Although some of my more specific questions regarding this potentially silly premise aren’t answered by the trailer – which instead wisely plays up the more marketable thriller elements – there’s definitely plenty of potential for heady exploration of some involving philosophical concepts and ideas amidst all the running and stirring romantic drama. The film is directed by first-time helmer George Nolfi, whose main background is in screenwriting, having co-penned “The Bourne Ultimatum,” “Ocean’s Twelve” and “The Sentinel.” While none of those efforts are particularly confidence-inspiring (“Ultimatum,” a good film, was largely achieved through improv and moments discovered on-set) they are at least not totally terrible. Hopefully this proves to be the passion project that allows him to show the world what he can really do.
It’s also worth noting that Damon has proven to have an uncanny eye for choosing stellar projects, and doing wonderful work in them, and the talented and mighty easy-on-the-eyes Blunt is just waiting for that ideal cinematic venture to launch her up to the next level of stardom.

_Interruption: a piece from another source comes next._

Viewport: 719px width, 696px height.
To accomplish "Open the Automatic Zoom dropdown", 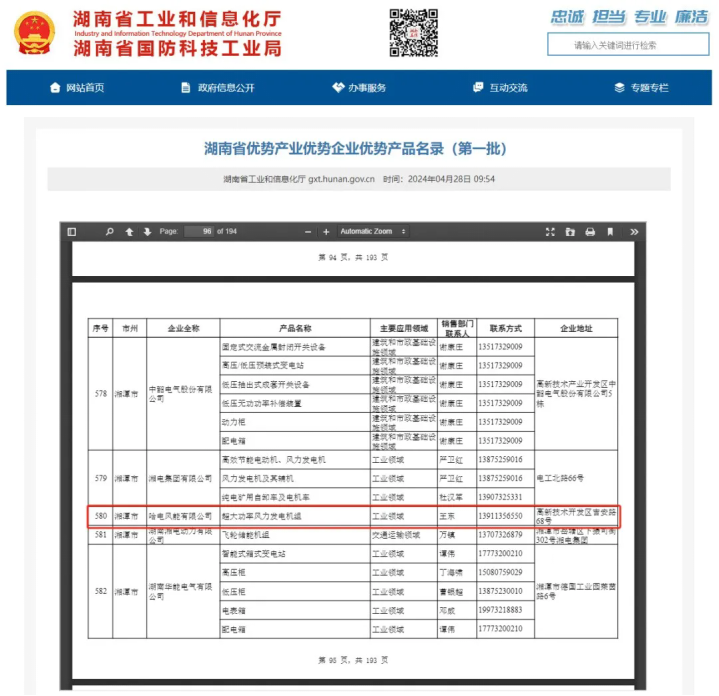I will point(374,232).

Although I must confess that this trailer somewhat reminded me of the ad spots for Richard Kelly’s “The Box” — a great premise distorted into a bewilderingly convoluted mess if ever there was one — it also exuded some of the same vibes as Alex Proyas’ sorely underrated “Dark City.” I have a sneaking suspicion that “The Adjustment Bureau” likely won’t fall into the same crippling traps as the former and, if the pieces fall successfully into place, may even prove to be as cool as the latter. And, hey, even if it winds up failing spectacularly, judging from John “The Thin Red Line” Toll’s cinematography, it’ll at least look gorgeous doing so.